At the January 22, 2026 BPAC Infrastructure Committee meeting, Oakland DOT staff provided an introductory presentation on a planned corridor project along 18th Street in West Oakland. This project is funded by a state Affordable Housing and Sustainable Communities (AHSC) grant and includes repaving, railroad track removal, a road diet, pedestrian safety islands, buffered bike lanes, and other potential elements.
An excerpt is below, followed by the full presentation and notes.
Background and Timeline
- Affordable Housing Sustainable Communities (AHSC) – California grant program that funds combined housing and transportation projects that reduce greenhouse gas emissions.
- This application was awarded for the Mandela Station affordable housing project and this 18th St transportation project.
- 2020: Approved as part of an Affordable Housing Sustainable Communities (AHSC) grant award.
- 2020-2025: Affordable Housing Development Team finalized funding package and required agreements.
- 2024-2025: 18th St from Wood St to Mandela Parkway paved and project scope implemented.
- Spring 2026: 17th St/18th St from Market St to Brush St will be installed by a currently in-construction project.
- Summer 2026: This section 18th St from Peralta St to Market St planned to be installed.
Next Steps
- January-February:
- Stakeholder introductions and assess community needs
- Develop initial conceptual design
- February-March:
- Additional stakeholder outreach
- Broader public outreach (mailer, site walks, etc.) as appropriate
- Refine conceptual design
- Spring
- Detailed design
- Summer
- Construction
Presentation







Presentation notes
- This project is a collaboration between Oakland DOT’s complete streets infrastructure division and the bicyclist division. Separate upgrades on the corridor are also happening through through the paving program, starting later in 2026.
- The entire design process will be completed in-house by OakDOT staff.
- 18th St used to connect to the Cypress Freeway prior to its demolition following the Loma Prieta earthquake. It no longer serves this purpose and is overbuilt for current uses.
- The grant funding program that funded this project is primarily for affordable housing in West Oakland. It also includes this 18th Street project as well as new BART cars, transit passes, bike education classes, and other investments.
- This grant funding covers 18th St from Brush to Wood.

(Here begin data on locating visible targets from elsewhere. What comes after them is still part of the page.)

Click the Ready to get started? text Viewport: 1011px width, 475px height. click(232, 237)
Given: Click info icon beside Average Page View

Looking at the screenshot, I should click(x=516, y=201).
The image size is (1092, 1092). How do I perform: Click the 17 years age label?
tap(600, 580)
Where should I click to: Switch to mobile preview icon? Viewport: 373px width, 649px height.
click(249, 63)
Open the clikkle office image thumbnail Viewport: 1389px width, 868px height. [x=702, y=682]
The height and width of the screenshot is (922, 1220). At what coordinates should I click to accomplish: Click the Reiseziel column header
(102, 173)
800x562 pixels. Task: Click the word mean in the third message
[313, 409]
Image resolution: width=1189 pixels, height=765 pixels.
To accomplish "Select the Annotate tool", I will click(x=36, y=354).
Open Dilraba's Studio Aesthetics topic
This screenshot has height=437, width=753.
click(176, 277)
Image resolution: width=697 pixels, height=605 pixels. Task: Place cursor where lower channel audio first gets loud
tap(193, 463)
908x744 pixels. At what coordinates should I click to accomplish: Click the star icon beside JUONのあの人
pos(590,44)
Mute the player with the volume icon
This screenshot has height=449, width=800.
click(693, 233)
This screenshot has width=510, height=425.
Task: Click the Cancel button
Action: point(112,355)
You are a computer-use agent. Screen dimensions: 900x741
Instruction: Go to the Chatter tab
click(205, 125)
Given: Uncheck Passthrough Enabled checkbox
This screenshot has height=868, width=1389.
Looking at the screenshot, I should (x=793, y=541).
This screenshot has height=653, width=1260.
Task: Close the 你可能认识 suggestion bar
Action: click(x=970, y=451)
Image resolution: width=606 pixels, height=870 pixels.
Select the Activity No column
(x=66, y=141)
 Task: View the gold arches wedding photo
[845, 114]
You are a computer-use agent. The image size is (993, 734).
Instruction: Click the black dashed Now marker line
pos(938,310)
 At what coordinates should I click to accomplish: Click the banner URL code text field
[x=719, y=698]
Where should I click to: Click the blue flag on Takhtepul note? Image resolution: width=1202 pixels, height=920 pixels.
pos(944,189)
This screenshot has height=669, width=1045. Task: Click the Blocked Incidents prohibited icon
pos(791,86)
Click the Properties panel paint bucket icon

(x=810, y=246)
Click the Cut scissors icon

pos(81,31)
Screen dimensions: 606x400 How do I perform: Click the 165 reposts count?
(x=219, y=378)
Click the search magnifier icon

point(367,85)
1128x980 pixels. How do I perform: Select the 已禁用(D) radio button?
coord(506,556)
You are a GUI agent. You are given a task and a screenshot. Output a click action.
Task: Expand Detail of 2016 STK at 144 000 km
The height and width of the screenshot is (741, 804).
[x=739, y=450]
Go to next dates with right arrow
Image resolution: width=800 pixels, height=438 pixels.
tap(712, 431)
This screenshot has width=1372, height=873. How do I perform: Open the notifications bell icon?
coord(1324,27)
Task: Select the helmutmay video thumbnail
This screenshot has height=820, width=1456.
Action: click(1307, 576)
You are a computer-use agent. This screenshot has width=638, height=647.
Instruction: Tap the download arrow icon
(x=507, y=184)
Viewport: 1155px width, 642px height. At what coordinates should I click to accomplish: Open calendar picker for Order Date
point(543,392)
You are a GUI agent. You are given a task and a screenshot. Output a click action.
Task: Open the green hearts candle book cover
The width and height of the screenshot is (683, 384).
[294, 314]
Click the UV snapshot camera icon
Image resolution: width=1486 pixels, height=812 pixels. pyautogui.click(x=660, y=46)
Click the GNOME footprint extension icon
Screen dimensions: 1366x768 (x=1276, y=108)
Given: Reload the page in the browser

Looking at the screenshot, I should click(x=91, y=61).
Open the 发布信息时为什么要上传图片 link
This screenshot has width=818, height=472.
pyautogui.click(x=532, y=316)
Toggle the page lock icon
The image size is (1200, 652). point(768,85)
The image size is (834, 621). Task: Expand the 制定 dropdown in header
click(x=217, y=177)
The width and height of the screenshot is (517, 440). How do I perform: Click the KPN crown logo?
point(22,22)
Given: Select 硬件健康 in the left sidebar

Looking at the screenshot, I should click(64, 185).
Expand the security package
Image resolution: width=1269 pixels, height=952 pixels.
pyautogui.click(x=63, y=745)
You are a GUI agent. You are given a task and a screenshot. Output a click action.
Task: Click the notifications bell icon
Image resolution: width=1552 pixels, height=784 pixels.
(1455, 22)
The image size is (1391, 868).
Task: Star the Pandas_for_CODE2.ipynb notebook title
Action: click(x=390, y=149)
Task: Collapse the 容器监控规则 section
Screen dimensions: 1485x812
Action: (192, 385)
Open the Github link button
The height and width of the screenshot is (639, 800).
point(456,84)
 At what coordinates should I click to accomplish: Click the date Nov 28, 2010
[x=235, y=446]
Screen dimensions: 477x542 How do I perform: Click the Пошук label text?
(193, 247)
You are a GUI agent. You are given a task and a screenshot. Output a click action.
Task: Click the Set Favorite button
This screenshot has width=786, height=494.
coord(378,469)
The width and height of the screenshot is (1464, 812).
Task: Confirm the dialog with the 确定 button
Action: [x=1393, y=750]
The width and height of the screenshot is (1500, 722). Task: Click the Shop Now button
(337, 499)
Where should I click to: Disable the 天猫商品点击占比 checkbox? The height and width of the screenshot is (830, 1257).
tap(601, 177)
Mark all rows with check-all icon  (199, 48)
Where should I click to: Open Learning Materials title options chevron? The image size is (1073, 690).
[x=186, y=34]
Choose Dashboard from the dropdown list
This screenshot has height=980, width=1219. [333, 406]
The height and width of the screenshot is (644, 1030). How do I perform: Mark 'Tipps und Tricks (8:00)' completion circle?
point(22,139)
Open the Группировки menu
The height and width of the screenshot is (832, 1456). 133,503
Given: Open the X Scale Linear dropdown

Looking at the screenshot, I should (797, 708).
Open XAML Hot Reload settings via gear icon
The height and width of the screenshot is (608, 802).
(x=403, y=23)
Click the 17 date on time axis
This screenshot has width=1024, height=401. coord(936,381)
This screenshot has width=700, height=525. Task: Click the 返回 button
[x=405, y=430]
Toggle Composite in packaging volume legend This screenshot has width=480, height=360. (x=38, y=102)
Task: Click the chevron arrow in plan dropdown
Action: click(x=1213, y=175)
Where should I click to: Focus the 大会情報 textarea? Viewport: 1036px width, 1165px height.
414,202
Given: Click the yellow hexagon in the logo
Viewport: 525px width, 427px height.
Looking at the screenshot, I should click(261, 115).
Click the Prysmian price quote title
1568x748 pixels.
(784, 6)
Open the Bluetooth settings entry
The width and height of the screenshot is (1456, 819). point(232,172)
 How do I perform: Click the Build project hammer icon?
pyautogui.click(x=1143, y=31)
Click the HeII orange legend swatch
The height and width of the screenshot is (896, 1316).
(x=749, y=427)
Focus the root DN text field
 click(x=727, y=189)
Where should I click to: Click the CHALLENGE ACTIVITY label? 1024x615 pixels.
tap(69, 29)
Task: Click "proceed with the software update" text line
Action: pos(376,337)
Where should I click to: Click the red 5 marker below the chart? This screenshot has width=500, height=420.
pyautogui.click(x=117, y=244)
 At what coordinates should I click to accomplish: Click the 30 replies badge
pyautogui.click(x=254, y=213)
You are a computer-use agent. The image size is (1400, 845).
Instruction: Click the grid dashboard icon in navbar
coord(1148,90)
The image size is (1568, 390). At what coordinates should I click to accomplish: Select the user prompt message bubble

- 18th from Wood to Mandela has already been paved and upgraded via paving program and private development (speed humps, stop sign changes, and some buffered bike lanes).
- Market to Mandela a separate project is already underway
- So this project will include Market to Brush, similar treatments to West Street project completed several years ago between 52nd St and San Pablo Ave.
- This project was initiated a long time ago, so staff will be reconnecting with key stakeholders in the community to get feedback and accommodate additional needs.
- Oakland DOT staff will try to come back to the committee at the March meeting with a more detailed design update.
Discussion notes
- Will the painted buffer bike lanes be safe?
- For the connection to KIPP Bridge Academy, is a one-way to two-way conversation being considered for 17th/18th Street?
- The separate project from Market to Brush will include eastbound bike lanes.
- Make sure to connect with the Ballers baseball team for coordination and promotion after construction, since this facility will deliver people directly to the ballpark — they are interested in increasing bike modeshare to games.
- The other project will add bike lanes from Market to MLK eastbound, but not MLK to Brush eastbound — Please consider future opportunities to complete this bikeway gap.
- Will there be posts or daylighting to constrain car turning speeds at intersections that aren’t getting pedestrian islands?
- Project will do standard daylighting for right-turn visibility but no sidewalk extensions.
- Is there any treatment near schools to address school pick-up/drop-off traffic bike lane blockages?
- This is a known issue at many schools around Oakland – Previously a treatment similar to Berkeley HS on Milvia in Berkeley was considered — It turned out to be too expensive to incorporate into this project, but staff will continue looking for opportunities.
- Bike East Bay was included in the AHSC grant funding to provide 3 years of bike education programming for future affordable housing development residents — very happy that the 18th St will be completed before the housing, allowing Bike East Bay to take residents on rides using the new facility — this funding is an agreement between the developer and Bike East Bay, and not with the city.